Lecanemab

Lecanemab as a Treatment for Early-Onset AD

In January of this year, the FDA approved a drug called Lecanemab, a monoclonal antibody that targets beta-amyloid deposits through intravenous injection. The target population for this drug are patients that carry the APOE4 gene and are in the early-onset stages of AD. When assessing the cognition of patients, there are several diagnostic and statistical tests available to quantify their cognitive abilities. Some of which include the Alzheimer's Disease Composite Score (ADCOMS), the Clinical Dementia Rating Scale-Sum of Boxes (CDR-SB), and the Alzheimer's Disease Assessment Scale-Cognitive Subscale (ADAS-Cog14). In the following clinical trial, structured as a double-blind experiment, the researchers tested for the most efficient quantity of administered Lecanemab through dose-dependent conditions, using the patients' scores of the ADCOMS, the CDR-SB and the ADAS-Cog14 and means to quantify and diagram their results. 

Experimental Approach

Part of what they called Study 201, researchers employed seven different dose-dependent conditions to 854 qualified subjects in a double-blind experiment in order to find a target dose: placebo, 2.5 mg/kg biweekly, 2.5 mg/kg monthly, 5.0 mg/kg biweekly, 5.0 mg/kg monthly, 10 mg/kg biweekly, or 10 mg/kg monthly. They quantified their results through diagnostic clinical decline, changes in cerebral spinal fluid biomarker concentration, and total hippocampal volume. After establishing that the 10 mg/kg was their target dose, the researchers looked at both the 10 mg/kg biweekly and 10 mg/kg monthly test groups in order to attempt to combat future statistical caveats from lost subjects, purely focusing on volume of dose. The figures above focus on the diagnostic clinical decline comparing scores of the subjects who received the placebo, 10 mg/kg biweekly and 10 mg/kg monthly conditions over a period of eighteen months. 

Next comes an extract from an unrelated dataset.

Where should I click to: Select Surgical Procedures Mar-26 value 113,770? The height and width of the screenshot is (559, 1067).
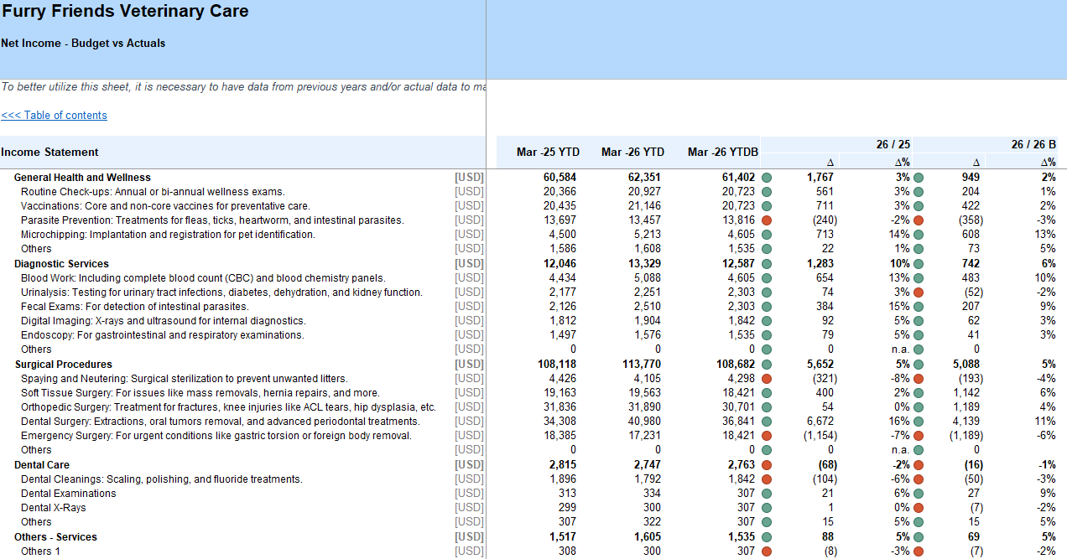tap(643, 365)
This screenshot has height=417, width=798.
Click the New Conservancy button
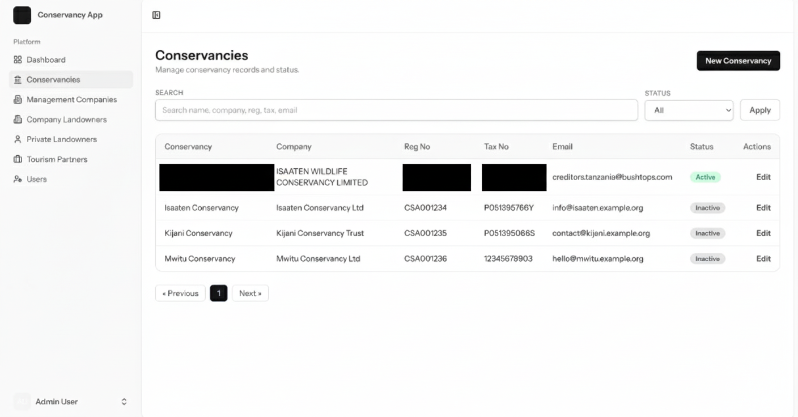point(738,61)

Figure A: ADCOMS - Alzheimer's Disease Composite Score over time

Figure B: CDR-SB - Clinical Dementia Rating Scale (Sum of Boxes) over time

Figure C: ADAS-Cog14 - Alzheimer's Disease Assessment Scale-Cognitive Subscale over time

Summary

Using conventional statistical analysis, the researchers found that both test conditions of 10 mg/kg doses resulted in less clinical decline in comparison to the placebo. Of the two test conditions, the dose of 10 mg/kg biweekly produced the least clinical decline in comparison to the placebo: 30% less clinical decline on the ADCOMS; 26% less clinical decline on the CDR-SB; 47% less clinical decline on the ADAS-Cog14.

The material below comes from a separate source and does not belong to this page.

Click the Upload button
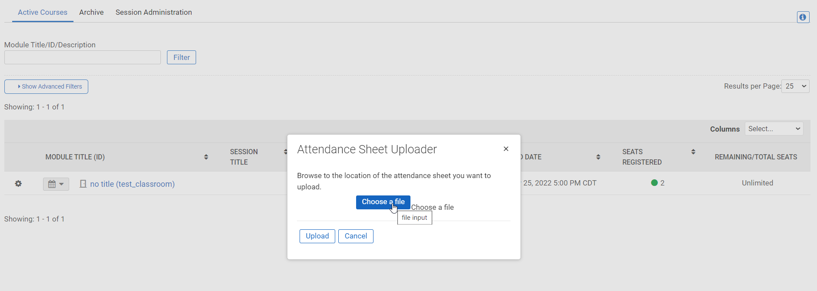 click(x=317, y=236)
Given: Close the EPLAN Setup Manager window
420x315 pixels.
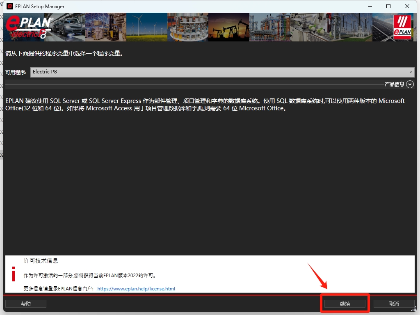Looking at the screenshot, I should pyautogui.click(x=407, y=7).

The results of this research are very important to the realm of drug development for Alzheimer's. Not only were they able to identify the most effective dosage of Lecanemab, but they were able to show in both biological (not discussed here) and clinical/cognitive measures that this dosage can have a positive impact in slowing the progression of AD. While Lecanemab may not perfectly cure Alzheimer's, this research supports that this treatment modality is a small breakthrough for AD drug development. 

References

Cao, Y., et al. Promising candidates from drug clinical trials: Implications for clinical treatment of Alzheimer's disease in China. Front. Neurol., 15 November 2022; Sec. Dementia and Neurodegenerative Diseases, Vol. 13. https://doi.org/10.3389/fneur.2022.1034243. 

Swanson et al. A randomized, double-blind, phase 2b proof-of-concept clinical trial in early Alzheimer’s disease with lecanemab, an anti-Aβ protofibril antibody.  Alzheimer's Research & Therapy (2021) 13:80 https://doi.org/10.1186/s13195-021-00813-8.